Regia di Rupert Everett vedi scheda film
Il passion project di Rupert Everett sugli ultimi disgraziati mesi della vita di Oscar Wilde ci rende partecipi del dramma umano della caduta del grande autore attraverso la sentita interpretazione di Everett, che al debutto come regista se la cava dignitosamente.
Gli ultimi mesi della vita di Oscar Wilde, dopo la liberazione dalla prigionia ai lavori forzati a cui fu condannato dopo che venne resa nota la sua relazione con Lord Bosie Douglas. Wilde (Rupert Everett), minato nell’animo e nella salute, è assistito da una ristretta cerchia di amici, tra cui Robbie Ross (Edwin Thomas) e Reggie Turner (Colin Firth) che lo portano via dall’Inghilterra, verso la Francia (Berneval, sulla Manica), l’Italia , a Napoli, dove si riunisce per un periodo col suo amato Bosie (Colin Morgan), e di nuovo la Francia, a Parigi, dove morirà in miseria nel novembre del 1900. La malinconica favola del Principe Felice, che legge al bambino delle bettole parigine, lo riporta al ricordo delle letture serali ai figli che non vedrà mai più, così come la moglie Constance (Emily Watson) che ancora gli vuole bene e da cui economicamente ancora dipende.

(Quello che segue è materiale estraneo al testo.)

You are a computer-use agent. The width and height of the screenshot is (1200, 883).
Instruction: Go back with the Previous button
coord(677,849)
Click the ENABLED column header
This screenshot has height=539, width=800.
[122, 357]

Per Rupert Everett, sceneggiatore, regista (debuttante), produttore e protagonista della pellicola, questo è un progetto covato e inseguito per anni, un omaggio appassionato al grande scrittore irlandese di cui l’attore britannico ha più volte interpretato le opere sia al cinema che a teatro, un nume adorato al punto di dichiarare: "Per me Oscar Wilde è come Cristo, è umano e divino al tempo stesso, possiede tutti i peggiori vizi umani, è geloso, voluttuoso, è un grandissimo snob. È una grande fonte d'ispirazione". In quest’opera a Everett interessa mostrare l’uomo Wilde più che l’artista, e d’altronde gli anni della geniale creatività sono ormai alle spalle, nel crepuscolo degli ultimi giorni non è più nelle condizioni di comporre nulla, anzi per racimolare qualche soldo il grande autore incassa anticipi su commedie di cui non è in grado di scrivere nemmeno una riga. Al centro dell’attenzione è la caduta umana di un gigante della letteratura abbattuto dal conformismo di quella stessa società che l’aveva poco prima esaltato e l’ostinata ultima resistenza di una mente sempre brillante ma inesorabilmente ridotta all’ombra di ciò che era.
Come regista Everett non è una grande rivelazione eppur tuttavia non se la cava male. Pur senza grandi invenzioni stilistiche né una visionarietà che avrebbe portato il film su un altro livello, ci trasporta con scioltezza attraverso le ultime tappe del percorso del protagonista, dalle brume della manica alle feste orgiastiche nel sole di Napoli ai vicoli ed ai cabaret goderecci della Parigi della Belle Epoque, utilizzando i flashback per i ricordi di un glorioso passato ormai perduto, e riesce comunque e non far mai calare la nostra partecipazione al dramma umano di Wilde.
E' però come interprete che dà il massimo, trasformandosi in un impressionante Wilde: grasso, imbolsito, invecchiato e distrutto moralmente dalla prigionia subita, ma ancora capace di sprizzare gli ultimi guizzi di genialità e di godimento.